Why I'm Not Worrying about Saturation in Tech, If It Exists

I often hear fresh concerns about saturation in the job market for tech. It seems that a lot of computer science students worry that they will struggle finding a job; and if they might struggle, whether computer science is still a good career. On the extreme side, these concerns devolve into conspiracies such as “tech companies and the government are encouraging more people to go into CS to lower wages.”

Judging from statistics, there isn’t reason to believe that the job market for computer science will be saturated anytime soon. The Bureau of Labor Statistics expects a 24% increase of “software developer” jobs from 2016 to 2026, compared to the average of 7% across all job occupations. And while computer science enrollments have indeed exploded in the 2010s, degree completions haven’t grown as quickly. I’m skeptical that the number of computer science degrees conferred will ever catch up to the number of computer science enrollments; quite a few students drop out of computer science early.
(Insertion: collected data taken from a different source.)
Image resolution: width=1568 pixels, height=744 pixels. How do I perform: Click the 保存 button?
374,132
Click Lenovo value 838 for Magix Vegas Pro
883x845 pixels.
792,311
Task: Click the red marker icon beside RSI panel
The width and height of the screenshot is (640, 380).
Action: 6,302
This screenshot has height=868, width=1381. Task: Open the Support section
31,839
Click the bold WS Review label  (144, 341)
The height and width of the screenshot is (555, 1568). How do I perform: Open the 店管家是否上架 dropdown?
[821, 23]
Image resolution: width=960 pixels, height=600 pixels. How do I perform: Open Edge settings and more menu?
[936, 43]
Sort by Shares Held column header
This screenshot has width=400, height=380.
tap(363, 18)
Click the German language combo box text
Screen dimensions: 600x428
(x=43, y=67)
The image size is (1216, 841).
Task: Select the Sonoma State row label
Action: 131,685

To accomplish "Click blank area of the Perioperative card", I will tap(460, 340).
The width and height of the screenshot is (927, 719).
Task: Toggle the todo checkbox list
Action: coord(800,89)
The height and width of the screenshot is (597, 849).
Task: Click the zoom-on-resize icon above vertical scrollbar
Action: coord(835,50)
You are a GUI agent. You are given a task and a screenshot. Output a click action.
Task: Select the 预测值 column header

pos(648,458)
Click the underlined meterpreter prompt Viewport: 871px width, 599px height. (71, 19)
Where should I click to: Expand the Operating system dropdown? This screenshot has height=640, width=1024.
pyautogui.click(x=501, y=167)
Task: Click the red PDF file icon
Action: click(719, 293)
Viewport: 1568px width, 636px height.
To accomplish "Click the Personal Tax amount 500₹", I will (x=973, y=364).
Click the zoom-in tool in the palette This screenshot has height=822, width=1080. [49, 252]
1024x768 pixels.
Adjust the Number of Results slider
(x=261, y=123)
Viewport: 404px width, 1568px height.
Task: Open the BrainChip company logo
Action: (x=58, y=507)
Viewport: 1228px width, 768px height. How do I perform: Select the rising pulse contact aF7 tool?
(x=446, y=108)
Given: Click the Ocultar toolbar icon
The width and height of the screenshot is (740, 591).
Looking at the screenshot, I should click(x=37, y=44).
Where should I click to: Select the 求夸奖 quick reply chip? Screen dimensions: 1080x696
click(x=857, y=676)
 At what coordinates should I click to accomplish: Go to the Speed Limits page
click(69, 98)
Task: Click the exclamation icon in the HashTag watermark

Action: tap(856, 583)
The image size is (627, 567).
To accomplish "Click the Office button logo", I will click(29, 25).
Also, computer science students shouldn’t worry about bootcampers. Successful computer science students end up with a more holistic technical background than virtually any bootcamper will have. This proves to be useful when searching for generalist entry-level jobs. Coding bootcamps tend to focus on popular languages and frameworks such as JavaScript and React.js. However, computer science students usually have enough time outside of school to explore those frameworks, too.

In the grand scheme of things, speculating about saturation tech industry is pointless and counterproductive. Instead, the correct question that you should ask is whether working in the tech industry the best choice for you. And I suspect that the answer might be yes.

Gaining some perspective

First, breaking into the tech industry is much, much easier than breaking into similarly prestigious fields such as medicine, law, or investment banking. Medical students endure at least ten years of school and residency, and law students have to cope with the high cost of law school and the competitiveness of high-paying jobs.

Investment banking has a similar career path to tech jobs in terms of schooling; many investment bankers have either a bachelors degree or an MBA. However, the hours for investment banking jobs are really long, especially at the lower levels.

In comparison, the tech industry is chill. Many successful tech workers only have a bachelors degree, and some don’t even have a degree. The working hours are generally good outside of early-stage startups, and the pay is high. As a computer science student, life is good.

Focus on what you can control

Now I’m sure that the job market in tech will become more competitive, especially at the entry level—that is inevitable. However, it is futile to complain about it.

Instead, you should focus on what you can control. If you don’t have previous work or internship experience in tech, pick up a side project in something you’re interested in. I suggest starting with web development or mobile development. Make that side project look good and see it to completion. Now you have something relevant on your résumé that you can show to companies.

From there, you rinse and repeat. Build up your technical skills, network with peers and mentors, and become excellent at what you do. You’ll start to get more callbacks from applying to jobs, more interviews, and more offers. And most importantly, you’ll stand out from your peers. Even in a competitive job market, you’ll be doing fine.